→ **What to work on**
In the data that follows, find the line with "This screenshot has width=762, height=495."; transcribe it, every later line up to the one with "Tap the gold", and that line as well, exactly and with no others.

+ + +

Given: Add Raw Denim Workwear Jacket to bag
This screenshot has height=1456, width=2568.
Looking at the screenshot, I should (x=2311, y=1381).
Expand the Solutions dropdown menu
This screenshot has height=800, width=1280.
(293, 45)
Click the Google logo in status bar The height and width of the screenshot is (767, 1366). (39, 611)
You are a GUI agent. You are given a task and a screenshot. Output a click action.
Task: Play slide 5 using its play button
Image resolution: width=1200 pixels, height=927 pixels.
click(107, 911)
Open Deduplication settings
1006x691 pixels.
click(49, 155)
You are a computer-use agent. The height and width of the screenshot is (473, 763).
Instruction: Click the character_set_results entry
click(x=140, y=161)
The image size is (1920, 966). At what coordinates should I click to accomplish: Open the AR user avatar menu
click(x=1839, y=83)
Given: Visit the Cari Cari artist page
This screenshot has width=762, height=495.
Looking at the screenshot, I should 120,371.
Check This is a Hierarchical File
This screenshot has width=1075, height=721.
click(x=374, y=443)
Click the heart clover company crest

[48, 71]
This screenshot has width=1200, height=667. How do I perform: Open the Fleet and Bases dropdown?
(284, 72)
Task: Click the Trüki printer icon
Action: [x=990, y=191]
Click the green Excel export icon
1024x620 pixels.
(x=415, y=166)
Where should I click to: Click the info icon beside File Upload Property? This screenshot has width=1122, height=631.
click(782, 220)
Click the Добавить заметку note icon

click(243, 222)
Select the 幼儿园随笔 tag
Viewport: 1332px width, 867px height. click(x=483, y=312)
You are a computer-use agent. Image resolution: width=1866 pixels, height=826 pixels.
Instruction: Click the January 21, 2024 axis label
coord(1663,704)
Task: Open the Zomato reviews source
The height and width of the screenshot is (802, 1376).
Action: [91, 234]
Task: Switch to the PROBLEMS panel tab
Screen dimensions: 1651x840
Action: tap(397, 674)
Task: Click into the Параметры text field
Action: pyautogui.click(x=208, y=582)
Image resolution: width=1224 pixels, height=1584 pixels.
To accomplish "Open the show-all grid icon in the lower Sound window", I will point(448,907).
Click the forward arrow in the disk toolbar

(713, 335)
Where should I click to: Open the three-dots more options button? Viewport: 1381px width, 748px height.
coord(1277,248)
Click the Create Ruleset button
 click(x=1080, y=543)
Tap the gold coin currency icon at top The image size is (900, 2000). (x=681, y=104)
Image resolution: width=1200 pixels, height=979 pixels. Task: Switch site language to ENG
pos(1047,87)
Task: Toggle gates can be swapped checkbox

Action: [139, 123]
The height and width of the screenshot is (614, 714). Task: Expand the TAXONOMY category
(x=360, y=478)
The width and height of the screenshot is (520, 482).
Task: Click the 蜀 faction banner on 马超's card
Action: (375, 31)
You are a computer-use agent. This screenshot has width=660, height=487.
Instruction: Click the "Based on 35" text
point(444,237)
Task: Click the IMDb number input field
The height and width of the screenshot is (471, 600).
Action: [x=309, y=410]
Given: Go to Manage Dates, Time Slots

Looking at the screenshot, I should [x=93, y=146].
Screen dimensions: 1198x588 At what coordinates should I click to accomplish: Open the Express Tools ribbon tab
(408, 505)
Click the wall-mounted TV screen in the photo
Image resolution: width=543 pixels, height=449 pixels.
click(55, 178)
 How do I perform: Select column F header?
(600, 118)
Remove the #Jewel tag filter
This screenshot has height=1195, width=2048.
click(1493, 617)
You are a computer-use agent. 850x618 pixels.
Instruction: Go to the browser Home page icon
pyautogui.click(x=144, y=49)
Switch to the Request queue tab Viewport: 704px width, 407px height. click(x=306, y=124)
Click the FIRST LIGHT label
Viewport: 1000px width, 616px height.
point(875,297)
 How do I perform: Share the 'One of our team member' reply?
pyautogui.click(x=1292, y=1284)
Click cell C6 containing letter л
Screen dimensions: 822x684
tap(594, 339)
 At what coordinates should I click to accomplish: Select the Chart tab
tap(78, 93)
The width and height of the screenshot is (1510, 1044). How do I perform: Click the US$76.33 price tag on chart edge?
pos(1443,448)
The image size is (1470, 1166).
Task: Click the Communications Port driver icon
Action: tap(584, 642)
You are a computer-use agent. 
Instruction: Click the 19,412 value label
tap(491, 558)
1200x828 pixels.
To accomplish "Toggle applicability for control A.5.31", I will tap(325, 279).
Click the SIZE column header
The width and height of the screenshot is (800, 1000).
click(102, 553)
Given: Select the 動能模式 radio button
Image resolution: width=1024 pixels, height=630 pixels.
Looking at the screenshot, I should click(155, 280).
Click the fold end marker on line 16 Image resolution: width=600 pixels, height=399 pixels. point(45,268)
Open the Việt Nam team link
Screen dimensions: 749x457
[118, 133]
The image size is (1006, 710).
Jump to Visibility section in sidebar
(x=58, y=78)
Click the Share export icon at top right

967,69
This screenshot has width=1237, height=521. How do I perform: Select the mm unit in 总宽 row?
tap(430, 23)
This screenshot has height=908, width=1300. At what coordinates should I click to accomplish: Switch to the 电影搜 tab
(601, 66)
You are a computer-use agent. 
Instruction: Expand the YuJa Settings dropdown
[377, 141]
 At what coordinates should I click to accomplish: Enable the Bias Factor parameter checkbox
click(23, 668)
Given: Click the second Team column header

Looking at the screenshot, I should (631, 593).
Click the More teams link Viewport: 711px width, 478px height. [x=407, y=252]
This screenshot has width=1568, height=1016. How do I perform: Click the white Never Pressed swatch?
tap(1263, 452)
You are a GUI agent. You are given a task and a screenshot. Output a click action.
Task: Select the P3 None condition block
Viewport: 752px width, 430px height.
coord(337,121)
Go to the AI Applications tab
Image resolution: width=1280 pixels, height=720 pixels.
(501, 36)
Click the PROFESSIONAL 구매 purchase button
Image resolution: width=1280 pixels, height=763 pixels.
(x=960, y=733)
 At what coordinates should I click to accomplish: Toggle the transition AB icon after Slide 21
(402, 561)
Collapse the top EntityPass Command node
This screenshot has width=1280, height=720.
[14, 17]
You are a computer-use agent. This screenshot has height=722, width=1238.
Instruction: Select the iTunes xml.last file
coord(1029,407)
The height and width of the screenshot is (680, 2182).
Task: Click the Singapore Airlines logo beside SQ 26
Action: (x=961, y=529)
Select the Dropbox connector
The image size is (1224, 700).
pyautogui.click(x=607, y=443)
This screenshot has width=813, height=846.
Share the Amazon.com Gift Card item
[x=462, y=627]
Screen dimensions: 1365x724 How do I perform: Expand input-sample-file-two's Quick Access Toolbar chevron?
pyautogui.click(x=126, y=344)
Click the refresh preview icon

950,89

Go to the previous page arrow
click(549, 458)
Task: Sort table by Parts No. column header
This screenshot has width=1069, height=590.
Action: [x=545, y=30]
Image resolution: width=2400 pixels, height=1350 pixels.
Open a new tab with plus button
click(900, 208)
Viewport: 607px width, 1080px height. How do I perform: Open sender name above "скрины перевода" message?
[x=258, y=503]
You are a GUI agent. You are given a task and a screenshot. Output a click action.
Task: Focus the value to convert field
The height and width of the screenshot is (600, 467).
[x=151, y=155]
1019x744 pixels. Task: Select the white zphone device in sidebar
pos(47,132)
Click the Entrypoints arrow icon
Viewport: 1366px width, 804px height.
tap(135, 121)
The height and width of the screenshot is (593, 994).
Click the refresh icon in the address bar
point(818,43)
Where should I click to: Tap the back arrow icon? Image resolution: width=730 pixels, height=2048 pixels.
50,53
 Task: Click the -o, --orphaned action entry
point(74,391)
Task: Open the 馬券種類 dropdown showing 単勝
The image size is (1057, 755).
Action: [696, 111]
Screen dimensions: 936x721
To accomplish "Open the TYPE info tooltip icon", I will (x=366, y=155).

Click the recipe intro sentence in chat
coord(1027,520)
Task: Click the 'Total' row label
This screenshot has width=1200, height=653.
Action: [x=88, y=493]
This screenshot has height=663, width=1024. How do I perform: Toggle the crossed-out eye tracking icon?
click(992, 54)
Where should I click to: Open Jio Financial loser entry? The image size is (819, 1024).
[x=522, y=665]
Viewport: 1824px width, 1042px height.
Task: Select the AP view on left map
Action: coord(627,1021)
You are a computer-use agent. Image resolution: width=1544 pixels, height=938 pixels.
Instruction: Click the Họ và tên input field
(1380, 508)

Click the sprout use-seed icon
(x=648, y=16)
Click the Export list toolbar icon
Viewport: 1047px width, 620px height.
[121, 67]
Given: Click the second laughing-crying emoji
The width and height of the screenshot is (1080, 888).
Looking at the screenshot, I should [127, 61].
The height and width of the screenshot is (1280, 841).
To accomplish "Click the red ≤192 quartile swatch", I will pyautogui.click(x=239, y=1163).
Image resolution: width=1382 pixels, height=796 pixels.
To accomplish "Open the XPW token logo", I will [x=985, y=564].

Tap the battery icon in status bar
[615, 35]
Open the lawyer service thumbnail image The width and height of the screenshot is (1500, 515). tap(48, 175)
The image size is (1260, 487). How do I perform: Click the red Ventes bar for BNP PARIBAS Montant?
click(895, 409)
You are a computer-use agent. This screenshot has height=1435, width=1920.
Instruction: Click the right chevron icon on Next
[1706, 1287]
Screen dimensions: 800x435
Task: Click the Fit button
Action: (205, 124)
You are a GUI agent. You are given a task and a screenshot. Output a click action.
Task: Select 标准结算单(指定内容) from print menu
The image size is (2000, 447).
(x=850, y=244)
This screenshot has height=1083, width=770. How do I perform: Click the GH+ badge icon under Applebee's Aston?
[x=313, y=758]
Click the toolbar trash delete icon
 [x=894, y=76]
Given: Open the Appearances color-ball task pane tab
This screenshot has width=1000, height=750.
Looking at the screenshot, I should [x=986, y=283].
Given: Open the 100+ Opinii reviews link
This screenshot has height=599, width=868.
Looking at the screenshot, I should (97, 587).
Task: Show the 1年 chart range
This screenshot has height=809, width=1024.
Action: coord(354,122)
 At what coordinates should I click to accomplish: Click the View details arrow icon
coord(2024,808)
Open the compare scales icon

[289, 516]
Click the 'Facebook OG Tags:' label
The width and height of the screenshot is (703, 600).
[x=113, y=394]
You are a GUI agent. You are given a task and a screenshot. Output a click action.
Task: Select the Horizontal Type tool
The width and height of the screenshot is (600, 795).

+ + +

→ **Task result**
This screenshot has width=762, height=495.
Looking at the screenshot, I should 120,371.
Check This is a Hierarchical File
This screenshot has width=1075, height=721.
click(x=374, y=443)
Click the heart clover company crest

[48, 71]
This screenshot has width=1200, height=667. How do I perform: Open the Fleet and Bases dropdown?
(284, 72)
Task: Click the Trüki printer icon
Action: [x=990, y=191]
Click the green Excel export icon
1024x620 pixels.
(x=415, y=166)
Where should I click to: Click the info icon beside File Upload Property? This screenshot has width=1122, height=631.
click(782, 220)
Click the Добавить заметку note icon

click(243, 222)
Select the 幼儿园随笔 tag
Viewport: 1332px width, 867px height. click(x=483, y=312)
You are a computer-use agent. Image resolution: width=1866 pixels, height=826 pixels.
Instruction: Click the January 21, 2024 axis label
coord(1663,704)
Task: Open the Zomato reviews source
The height and width of the screenshot is (802, 1376).
Action: [91, 234]
Task: Switch to the PROBLEMS panel tab
Screen dimensions: 1651x840
Action: tap(397, 674)
Task: Click into the Параметры text field
Action: pyautogui.click(x=208, y=582)
Image resolution: width=1224 pixels, height=1584 pixels.
To accomplish "Open the show-all grid icon in the lower Sound window", I will point(448,907).
Click the forward arrow in the disk toolbar

(713, 335)
Where should I click to: Open the three-dots more options button? Viewport: 1381px width, 748px height.
coord(1277,248)
Click the Create Ruleset button
 click(x=1080, y=543)
Tap the gold coin currency icon at top The image size is (900, 2000). (x=681, y=104)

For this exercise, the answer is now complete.